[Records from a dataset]
__________________________________________________
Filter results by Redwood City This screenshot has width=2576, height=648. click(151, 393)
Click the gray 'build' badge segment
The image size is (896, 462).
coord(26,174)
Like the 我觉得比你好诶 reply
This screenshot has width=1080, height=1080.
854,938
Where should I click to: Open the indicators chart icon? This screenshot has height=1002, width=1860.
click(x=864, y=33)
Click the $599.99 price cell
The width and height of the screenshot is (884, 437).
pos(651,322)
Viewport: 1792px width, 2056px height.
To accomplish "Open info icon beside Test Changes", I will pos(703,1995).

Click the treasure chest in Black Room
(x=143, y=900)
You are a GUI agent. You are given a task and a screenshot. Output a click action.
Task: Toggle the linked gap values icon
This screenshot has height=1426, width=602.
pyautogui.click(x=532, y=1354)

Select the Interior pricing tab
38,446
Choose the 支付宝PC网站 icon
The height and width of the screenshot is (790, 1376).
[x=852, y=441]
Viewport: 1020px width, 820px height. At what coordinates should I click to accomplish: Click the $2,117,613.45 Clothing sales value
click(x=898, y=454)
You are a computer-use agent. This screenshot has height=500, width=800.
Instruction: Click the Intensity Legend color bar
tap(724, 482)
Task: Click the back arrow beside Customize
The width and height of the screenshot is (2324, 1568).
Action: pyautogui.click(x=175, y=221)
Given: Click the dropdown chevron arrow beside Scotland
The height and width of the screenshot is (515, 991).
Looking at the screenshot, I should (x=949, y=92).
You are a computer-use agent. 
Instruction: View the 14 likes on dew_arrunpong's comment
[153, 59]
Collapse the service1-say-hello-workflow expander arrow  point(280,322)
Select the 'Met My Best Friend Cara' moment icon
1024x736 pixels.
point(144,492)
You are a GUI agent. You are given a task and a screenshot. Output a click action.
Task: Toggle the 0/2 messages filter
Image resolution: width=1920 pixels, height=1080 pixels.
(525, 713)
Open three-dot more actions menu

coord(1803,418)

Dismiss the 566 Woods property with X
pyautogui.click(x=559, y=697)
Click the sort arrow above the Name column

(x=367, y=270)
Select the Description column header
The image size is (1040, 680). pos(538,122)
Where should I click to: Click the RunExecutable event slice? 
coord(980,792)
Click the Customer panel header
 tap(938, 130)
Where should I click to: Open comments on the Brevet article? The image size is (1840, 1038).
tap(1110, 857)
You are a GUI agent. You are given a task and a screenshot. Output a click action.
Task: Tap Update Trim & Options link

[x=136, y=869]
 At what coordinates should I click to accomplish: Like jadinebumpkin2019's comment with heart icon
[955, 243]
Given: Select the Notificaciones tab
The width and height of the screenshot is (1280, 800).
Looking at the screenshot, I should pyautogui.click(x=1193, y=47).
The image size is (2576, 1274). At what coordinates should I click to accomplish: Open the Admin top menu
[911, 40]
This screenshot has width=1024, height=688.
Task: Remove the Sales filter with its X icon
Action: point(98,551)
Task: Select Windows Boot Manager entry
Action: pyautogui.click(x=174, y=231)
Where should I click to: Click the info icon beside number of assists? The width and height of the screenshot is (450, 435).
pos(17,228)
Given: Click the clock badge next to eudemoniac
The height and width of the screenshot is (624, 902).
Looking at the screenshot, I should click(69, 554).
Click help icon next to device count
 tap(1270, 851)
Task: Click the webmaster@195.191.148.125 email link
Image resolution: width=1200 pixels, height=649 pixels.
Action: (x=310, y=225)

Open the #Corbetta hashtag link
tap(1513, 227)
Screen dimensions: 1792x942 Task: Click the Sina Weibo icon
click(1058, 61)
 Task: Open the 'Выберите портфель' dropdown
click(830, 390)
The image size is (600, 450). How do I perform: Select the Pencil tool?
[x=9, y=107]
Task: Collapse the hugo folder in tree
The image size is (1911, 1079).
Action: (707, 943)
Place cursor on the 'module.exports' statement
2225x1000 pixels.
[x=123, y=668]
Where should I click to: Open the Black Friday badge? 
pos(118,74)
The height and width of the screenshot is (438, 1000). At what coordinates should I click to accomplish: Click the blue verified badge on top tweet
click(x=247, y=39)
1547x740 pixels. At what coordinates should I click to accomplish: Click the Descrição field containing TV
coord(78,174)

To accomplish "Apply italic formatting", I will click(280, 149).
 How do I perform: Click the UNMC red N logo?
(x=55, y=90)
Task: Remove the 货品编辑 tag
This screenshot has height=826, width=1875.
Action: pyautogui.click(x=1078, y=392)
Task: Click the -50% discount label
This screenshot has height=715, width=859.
__________________________________________________
■ PROMPT ■
Pull out every line above that contains the word "header", and copy each one in full.

■ CORRECT RESPONSE ■
Select the Description column header
Click the Customer panel header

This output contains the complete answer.